In our last Reading Circle Discussion, we reflected on the main characters in our novels. We used the STEAL acronym to describe the protagonist and antagonist of our novels. I’m reading Extremely Loud and Incredibly Close by Jonathan Safran Foer, and in my case, the protagonist is Oskar, who is an incredibly determined 9 year-old boy. I mentioned that he sees the world differently than most people do. This related to Dominick’s protagonist of his novel, who is Percy Jackson. In his story, he sees what adults don’t. We also were asked to talk about the antagonists of our novels, which are traditionally also characters, but in my book, I think the antagonist is the horrific event of 9/11 that claimed Oskar’s father’s life. I see the event itself as the villain. This makes the characters of my book very different than the rest of the characters in other novels.
The protagonists in all four of our novels had something in common. They worked towards a goal, had weaknesses that they overcame, and stay strong through any struggles. These characteristics make us feel for the characters in a way that makes them connectable.

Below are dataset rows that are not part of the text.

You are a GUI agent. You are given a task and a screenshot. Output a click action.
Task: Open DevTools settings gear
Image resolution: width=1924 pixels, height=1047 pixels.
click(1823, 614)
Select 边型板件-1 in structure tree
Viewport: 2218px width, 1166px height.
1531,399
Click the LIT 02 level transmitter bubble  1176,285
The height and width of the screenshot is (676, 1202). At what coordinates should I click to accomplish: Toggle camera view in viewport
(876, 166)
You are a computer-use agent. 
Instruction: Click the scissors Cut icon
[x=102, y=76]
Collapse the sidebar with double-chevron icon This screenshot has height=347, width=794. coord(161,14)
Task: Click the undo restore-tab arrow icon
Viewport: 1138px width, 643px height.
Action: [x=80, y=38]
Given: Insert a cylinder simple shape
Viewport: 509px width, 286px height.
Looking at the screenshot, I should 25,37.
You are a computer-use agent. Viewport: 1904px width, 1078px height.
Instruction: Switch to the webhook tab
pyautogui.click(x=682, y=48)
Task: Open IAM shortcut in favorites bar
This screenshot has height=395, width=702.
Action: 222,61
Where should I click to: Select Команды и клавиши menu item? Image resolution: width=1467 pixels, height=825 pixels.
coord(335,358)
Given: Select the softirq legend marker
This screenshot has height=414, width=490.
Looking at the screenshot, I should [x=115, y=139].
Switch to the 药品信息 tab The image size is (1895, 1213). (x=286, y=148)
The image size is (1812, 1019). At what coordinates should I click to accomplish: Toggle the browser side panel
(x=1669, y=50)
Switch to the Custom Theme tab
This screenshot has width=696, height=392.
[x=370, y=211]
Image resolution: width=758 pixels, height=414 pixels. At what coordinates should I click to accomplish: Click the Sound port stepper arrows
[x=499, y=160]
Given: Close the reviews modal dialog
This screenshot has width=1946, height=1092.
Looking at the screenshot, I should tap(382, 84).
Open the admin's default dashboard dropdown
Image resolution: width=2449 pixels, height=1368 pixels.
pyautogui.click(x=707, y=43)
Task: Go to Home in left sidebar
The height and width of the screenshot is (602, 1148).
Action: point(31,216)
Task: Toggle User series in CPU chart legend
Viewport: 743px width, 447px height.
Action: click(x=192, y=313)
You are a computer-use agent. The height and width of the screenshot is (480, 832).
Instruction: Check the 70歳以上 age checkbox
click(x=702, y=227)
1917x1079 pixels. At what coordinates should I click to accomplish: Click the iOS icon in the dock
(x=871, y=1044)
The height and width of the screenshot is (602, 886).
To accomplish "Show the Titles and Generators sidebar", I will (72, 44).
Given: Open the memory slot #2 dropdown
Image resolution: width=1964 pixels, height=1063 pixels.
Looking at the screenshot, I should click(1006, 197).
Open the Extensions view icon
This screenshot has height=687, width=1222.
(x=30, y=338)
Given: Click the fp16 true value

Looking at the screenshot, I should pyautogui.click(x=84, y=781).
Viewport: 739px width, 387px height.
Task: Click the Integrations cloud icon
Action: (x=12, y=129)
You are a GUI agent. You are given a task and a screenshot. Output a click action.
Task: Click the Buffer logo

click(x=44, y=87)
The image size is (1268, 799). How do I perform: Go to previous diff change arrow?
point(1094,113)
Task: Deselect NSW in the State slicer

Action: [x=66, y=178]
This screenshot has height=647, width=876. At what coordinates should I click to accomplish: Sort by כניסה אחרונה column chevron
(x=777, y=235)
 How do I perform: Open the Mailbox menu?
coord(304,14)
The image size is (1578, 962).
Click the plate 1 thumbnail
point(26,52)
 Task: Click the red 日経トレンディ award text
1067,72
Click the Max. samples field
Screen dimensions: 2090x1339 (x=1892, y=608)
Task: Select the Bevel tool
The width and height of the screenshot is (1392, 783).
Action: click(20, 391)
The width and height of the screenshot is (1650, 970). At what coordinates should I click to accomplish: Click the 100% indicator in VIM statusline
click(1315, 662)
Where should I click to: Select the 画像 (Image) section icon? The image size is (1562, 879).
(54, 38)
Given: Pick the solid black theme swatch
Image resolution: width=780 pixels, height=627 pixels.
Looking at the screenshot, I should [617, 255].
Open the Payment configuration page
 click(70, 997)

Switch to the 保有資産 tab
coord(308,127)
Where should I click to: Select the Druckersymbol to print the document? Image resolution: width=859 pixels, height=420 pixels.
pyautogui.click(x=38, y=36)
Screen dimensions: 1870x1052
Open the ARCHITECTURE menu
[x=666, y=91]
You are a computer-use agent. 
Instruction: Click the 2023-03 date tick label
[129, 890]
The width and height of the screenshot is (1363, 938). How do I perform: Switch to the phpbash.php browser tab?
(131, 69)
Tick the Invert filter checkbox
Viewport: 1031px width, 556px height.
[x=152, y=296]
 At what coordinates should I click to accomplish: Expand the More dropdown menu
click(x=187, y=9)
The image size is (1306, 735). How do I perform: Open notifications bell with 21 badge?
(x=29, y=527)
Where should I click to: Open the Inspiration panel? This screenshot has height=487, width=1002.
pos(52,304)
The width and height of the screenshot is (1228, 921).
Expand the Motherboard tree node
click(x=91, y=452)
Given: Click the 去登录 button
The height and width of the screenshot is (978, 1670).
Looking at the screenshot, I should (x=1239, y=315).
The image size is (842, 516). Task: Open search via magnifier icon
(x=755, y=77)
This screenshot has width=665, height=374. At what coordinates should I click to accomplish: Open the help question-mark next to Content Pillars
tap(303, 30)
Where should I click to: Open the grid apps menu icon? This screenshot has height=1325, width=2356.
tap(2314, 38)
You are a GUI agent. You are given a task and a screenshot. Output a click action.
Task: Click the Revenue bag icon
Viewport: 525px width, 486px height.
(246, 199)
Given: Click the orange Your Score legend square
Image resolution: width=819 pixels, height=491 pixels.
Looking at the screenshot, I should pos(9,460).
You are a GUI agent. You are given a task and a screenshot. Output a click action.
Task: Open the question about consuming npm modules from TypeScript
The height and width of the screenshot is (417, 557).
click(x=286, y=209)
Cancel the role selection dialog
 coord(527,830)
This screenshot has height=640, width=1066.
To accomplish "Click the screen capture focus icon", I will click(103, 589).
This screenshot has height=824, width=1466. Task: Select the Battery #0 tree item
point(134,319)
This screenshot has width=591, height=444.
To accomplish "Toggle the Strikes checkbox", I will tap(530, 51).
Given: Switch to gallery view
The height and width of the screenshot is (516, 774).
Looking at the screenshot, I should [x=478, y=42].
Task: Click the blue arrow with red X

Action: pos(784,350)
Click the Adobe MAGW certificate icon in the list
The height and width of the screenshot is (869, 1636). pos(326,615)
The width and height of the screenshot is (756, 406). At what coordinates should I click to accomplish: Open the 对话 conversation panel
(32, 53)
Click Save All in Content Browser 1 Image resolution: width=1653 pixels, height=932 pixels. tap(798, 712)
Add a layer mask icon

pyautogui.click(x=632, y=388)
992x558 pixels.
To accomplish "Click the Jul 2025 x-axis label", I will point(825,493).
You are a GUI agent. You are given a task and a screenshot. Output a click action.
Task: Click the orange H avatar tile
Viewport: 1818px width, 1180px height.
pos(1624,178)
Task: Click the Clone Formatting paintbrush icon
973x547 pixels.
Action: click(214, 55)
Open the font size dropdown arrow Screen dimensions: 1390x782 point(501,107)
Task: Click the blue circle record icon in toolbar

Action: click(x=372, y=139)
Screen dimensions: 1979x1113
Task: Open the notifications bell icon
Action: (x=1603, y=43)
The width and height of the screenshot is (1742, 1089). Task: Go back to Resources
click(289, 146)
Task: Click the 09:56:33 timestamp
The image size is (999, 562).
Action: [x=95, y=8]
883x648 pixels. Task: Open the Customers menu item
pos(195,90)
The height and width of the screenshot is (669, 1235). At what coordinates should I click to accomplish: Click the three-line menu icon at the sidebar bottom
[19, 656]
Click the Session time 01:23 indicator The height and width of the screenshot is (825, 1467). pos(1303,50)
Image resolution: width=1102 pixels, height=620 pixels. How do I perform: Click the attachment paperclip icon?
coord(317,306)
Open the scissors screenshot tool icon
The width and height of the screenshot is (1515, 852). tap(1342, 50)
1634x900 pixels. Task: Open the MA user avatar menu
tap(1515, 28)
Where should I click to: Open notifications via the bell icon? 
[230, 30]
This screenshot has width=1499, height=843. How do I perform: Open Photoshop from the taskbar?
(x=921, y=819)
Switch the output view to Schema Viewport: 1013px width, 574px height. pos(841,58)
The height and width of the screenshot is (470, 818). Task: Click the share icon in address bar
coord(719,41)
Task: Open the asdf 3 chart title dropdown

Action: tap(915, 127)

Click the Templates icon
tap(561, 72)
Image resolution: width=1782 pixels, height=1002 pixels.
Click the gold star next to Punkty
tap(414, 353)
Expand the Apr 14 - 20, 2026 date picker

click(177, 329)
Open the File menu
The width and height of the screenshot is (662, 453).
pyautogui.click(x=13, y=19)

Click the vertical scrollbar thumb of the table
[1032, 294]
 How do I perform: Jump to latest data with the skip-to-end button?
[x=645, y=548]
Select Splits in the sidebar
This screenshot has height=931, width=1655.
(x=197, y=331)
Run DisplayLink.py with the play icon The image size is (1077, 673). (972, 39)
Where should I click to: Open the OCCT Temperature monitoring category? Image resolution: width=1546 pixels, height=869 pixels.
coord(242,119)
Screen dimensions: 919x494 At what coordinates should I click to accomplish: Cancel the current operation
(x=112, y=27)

As far as linking characters to society, the adventure heroes in Dominick and David’s novels, they show the classic “good conquers evil” plot and aren’t always very relatable. Emily’s book is about day to day life for a high school girl, which at times, can be extremely close to what is going on in our own lives. Her main character represents each one of us. For me, Oskar in Extremely Loud and Incredibly Close represents the time in every child’s life after they lose a loved one, especially in a terrible way like 9/11.
Over our last discussion, we have gotten more comfortable with each other, but I think to achieve the goal of finding out just what type of reader they are will take a little more time to figure out. Discussing specific characters have helped us connect to eachother. I hope we continue to open up and interact with each other in order to accomplish this.